((

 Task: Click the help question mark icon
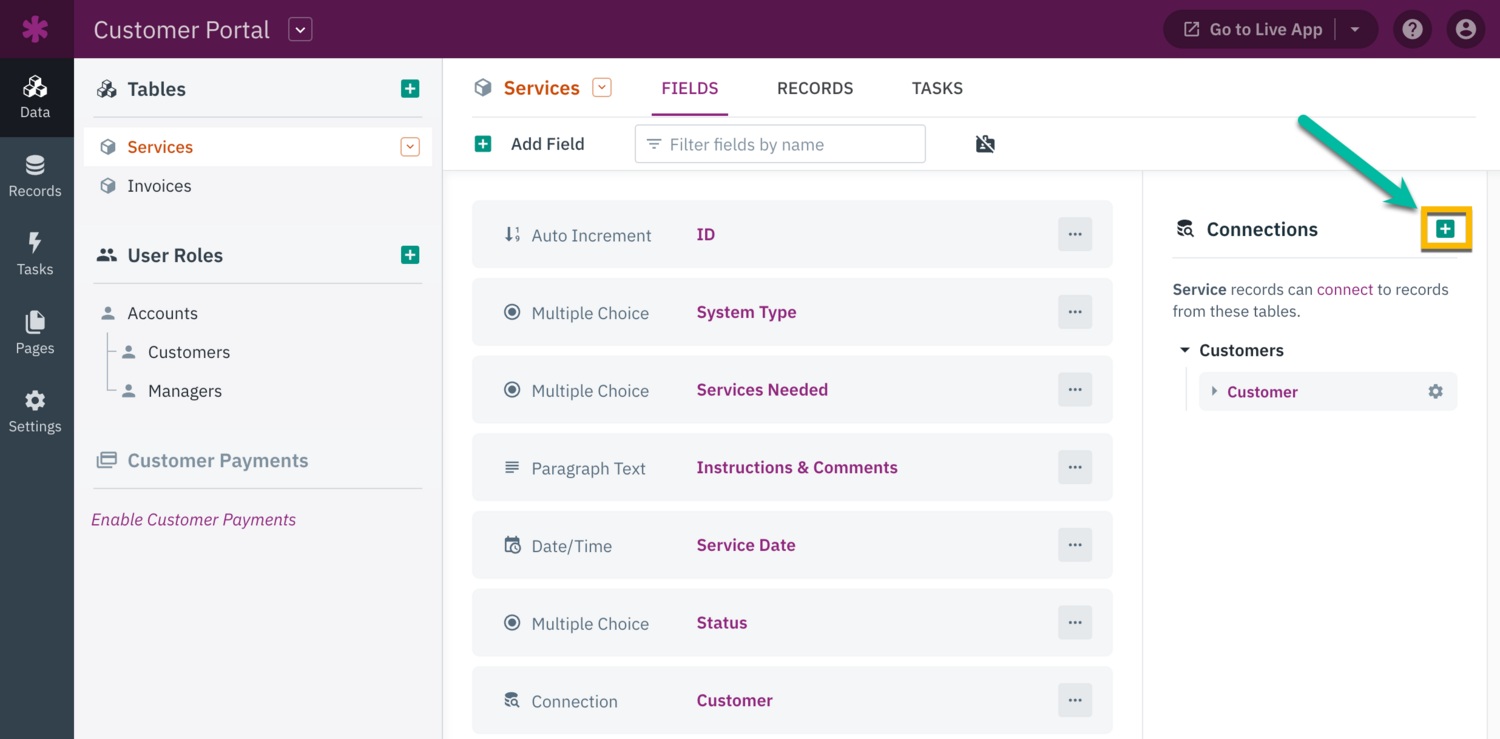(1412, 30)
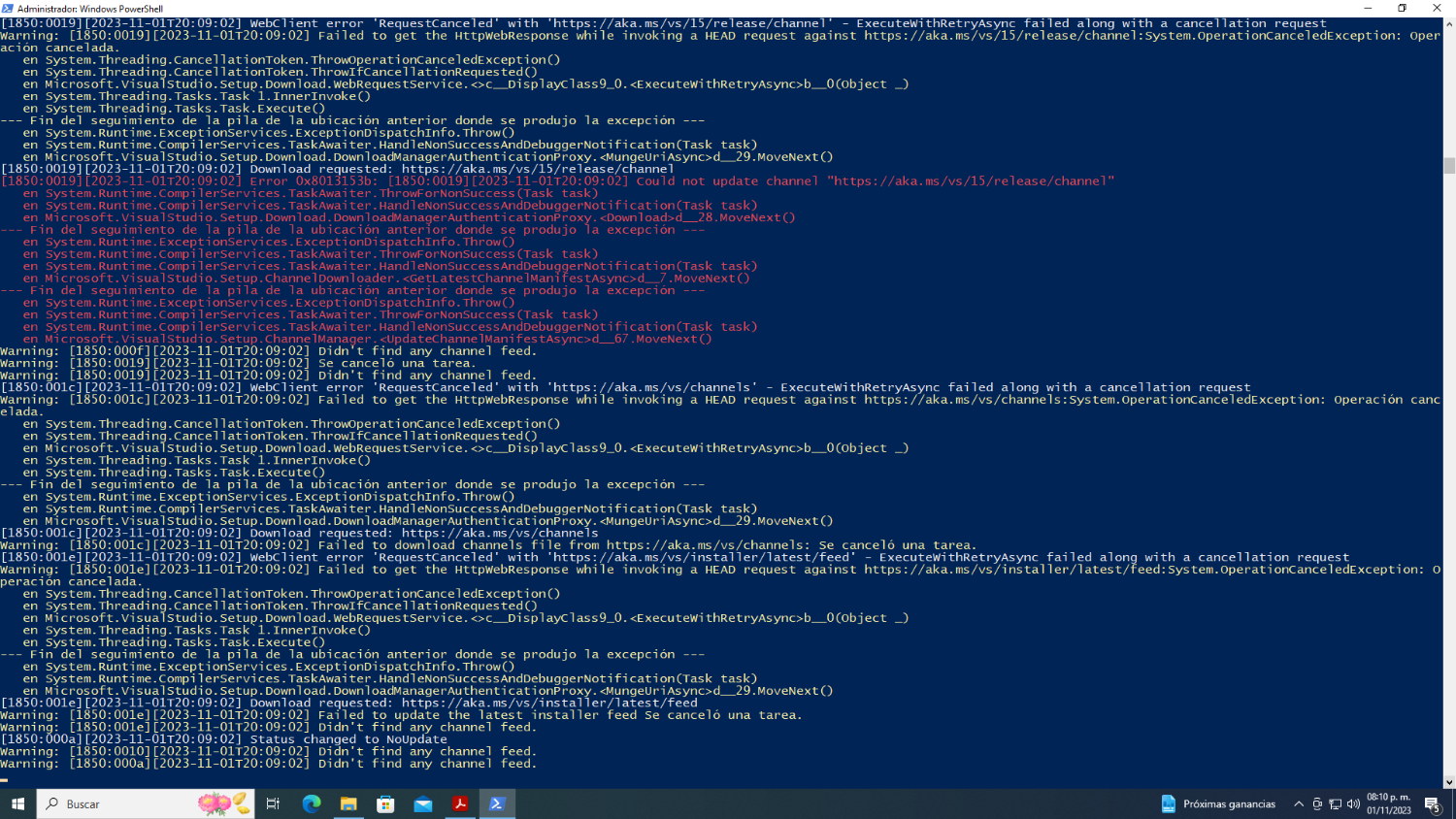The width and height of the screenshot is (1456, 819).
Task: Open Microsoft Store from the taskbar
Action: tap(385, 803)
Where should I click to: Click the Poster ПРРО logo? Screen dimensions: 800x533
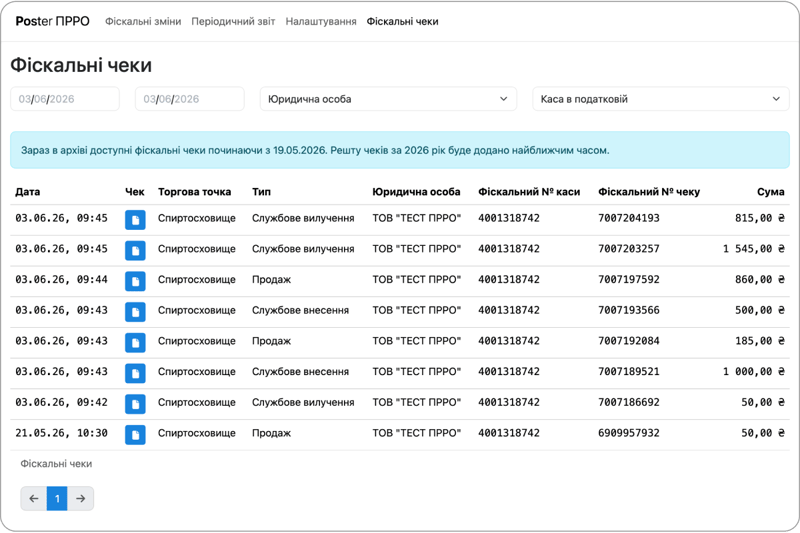[53, 21]
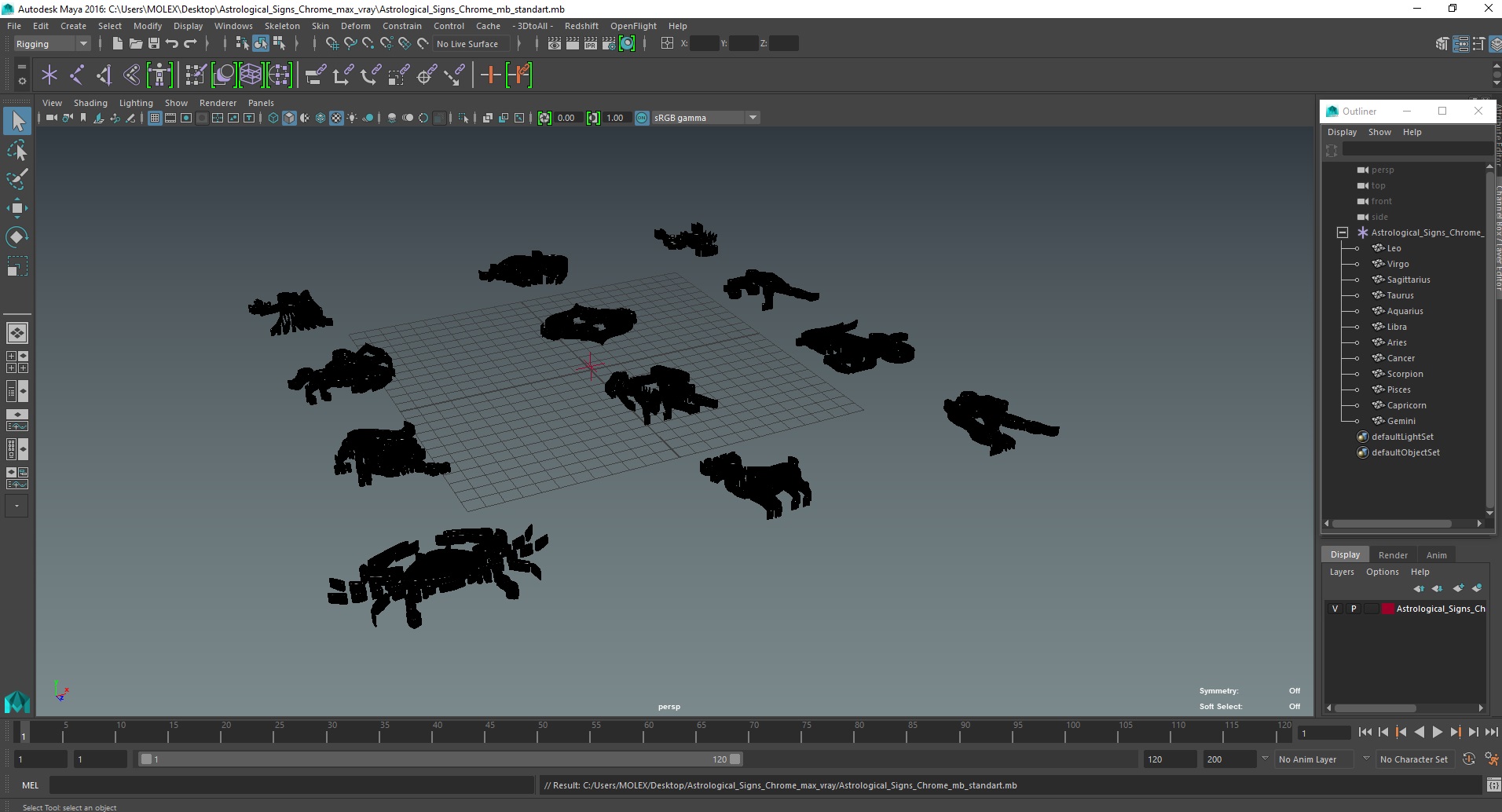Activate the Lasso select tool
The height and width of the screenshot is (812, 1502).
tap(16, 150)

))

* _YOUR OBJECTIVE_
Please write the material out again exactly as shown above, minus any pictures.

* _TASK SOLUTION_
 Task: Click the help question mark icon
(1412, 30)
The width and height of the screenshot is (1456, 819).
Task: Open Microsoft Store from the taskbar
Action: tap(385, 803)
Where should I click to: Click the Poster ПРРО logo? Screen dimensions: 800x533
[53, 21]
Activate the Lasso select tool
The height and width of the screenshot is (812, 1502).
tap(16, 150)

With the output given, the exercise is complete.